Nowadays big ships have sophisticated equipment to help warn them of any dangers nearby. In the past however, all sea traffic needed lighthouses to warn of rocks or to indicate the entrance to a harbor when visibility was poor. A lighthouse is a tall structure, with a strong, flashing light at the top. In spite of modern technology, such as GPS, lighthouses still have a role to play as a navigational aid [source: Trinity House]. Here's how to build a little model lighthouse.
- Cardboard tube (e.g. empty kitchen roll),
- Bulb holder for 3.5 volt bulb
- 3.5 volt bulb
- One 3 or 4.5 volt battery
- Two wires
- Small plastic jar
- White paper
- Scotch tape
- Two metal paper fasteners
- A small piece of cardboard
Here's what you do:
- Make three or four thin black stripes on the white paper, so that it's now black-and-white striped paper.
- Glue the paper to the cardboard tube so the stripes are horizontal.
- Secure the bulb holder to the top of the tube with scotch tape.
- Attach two of the wires to the connectors on the bulb holder, and run them through the inside of the tube.
- Connect one free end of wire to one terminal of the battery.
- Attach the other free end of wire to one of the paper fasteners. Attach the paper fastener to the battery terminal.
- Attach the other paper fastener to a piece of cardboard, so you don't have to hold it directly when you make the fasteners touch.

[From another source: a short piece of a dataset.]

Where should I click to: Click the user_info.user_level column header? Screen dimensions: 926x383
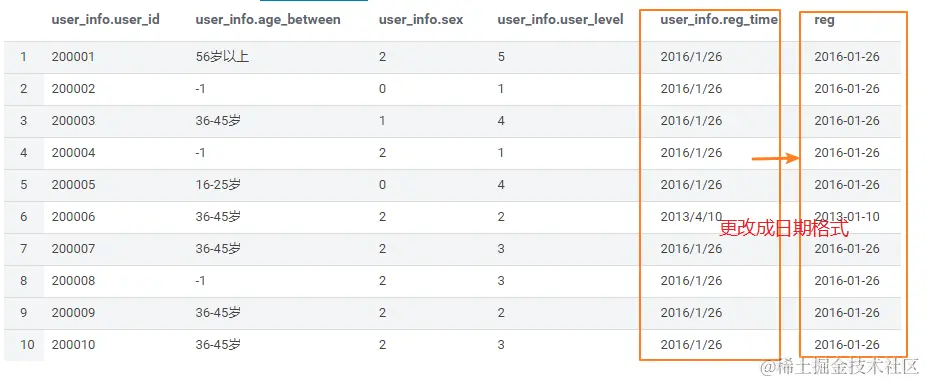pos(560,19)
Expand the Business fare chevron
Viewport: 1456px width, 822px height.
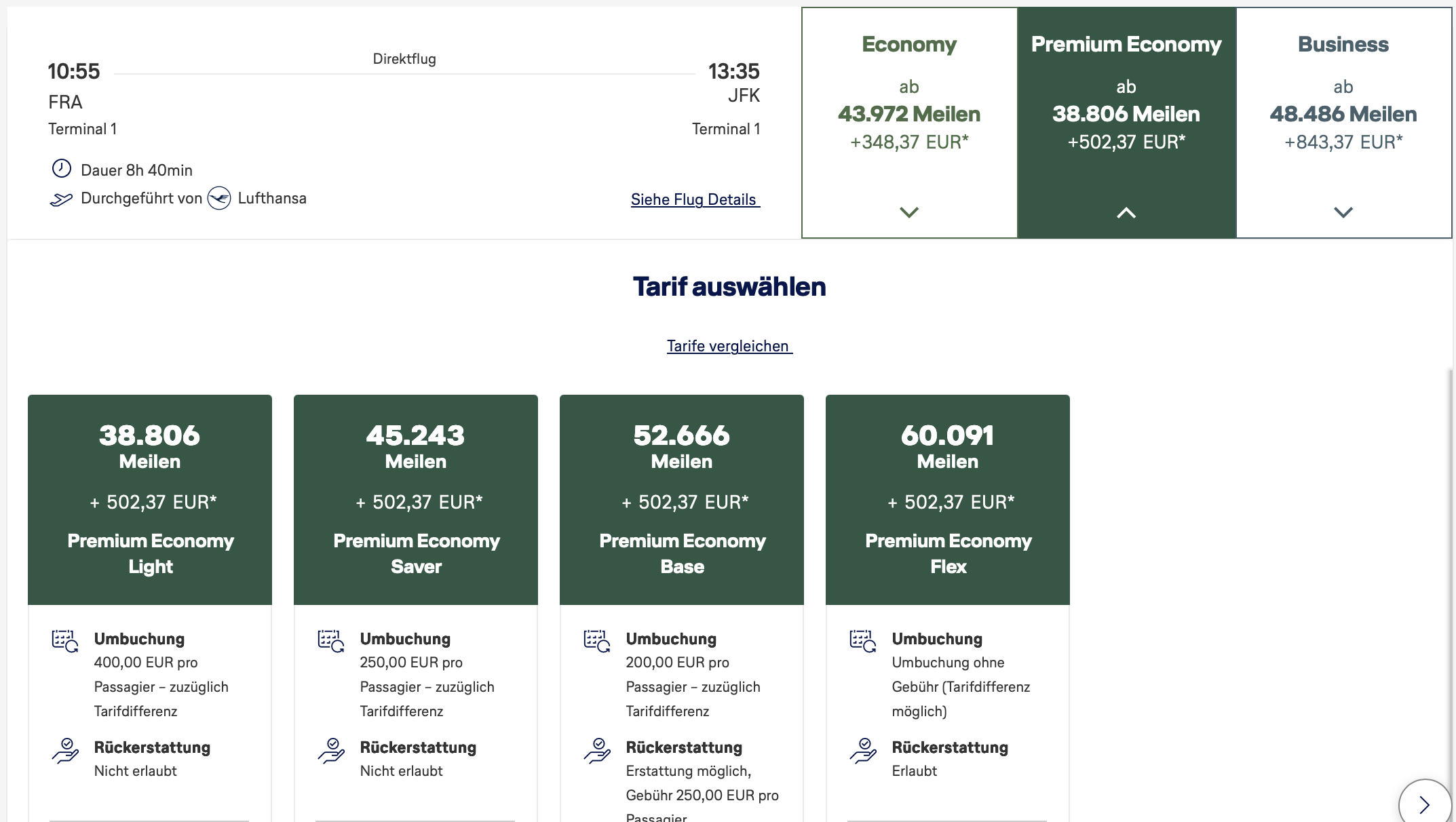[1343, 212]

- Cut a hole in the cardboard tube, to access the wires.
- Stand the cardboard tube on a piece of cardboard. Tape it into position with Scotch tape, to ensure that it remains up straight.
- Put the bulb in the bulb holder.
- Place the small jar over the bulb.
- When you touch the two paper fasteners to each other, the electric current will flow and the light will go on. You can make it flash by repeatedly touching together and moving apart the fasteners [source: Togher School].